Word and item position data:

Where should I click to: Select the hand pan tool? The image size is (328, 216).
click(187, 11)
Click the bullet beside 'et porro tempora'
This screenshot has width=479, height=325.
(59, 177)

> Do this
Print every one of the entries above again, line for line, with no changes.

> Answer to this task
Where should I click to: Select the hand pan tool? The image size is (328, 216).
click(187, 11)
Click the bullet beside 'et porro tempora'
This screenshot has width=479, height=325.
(59, 177)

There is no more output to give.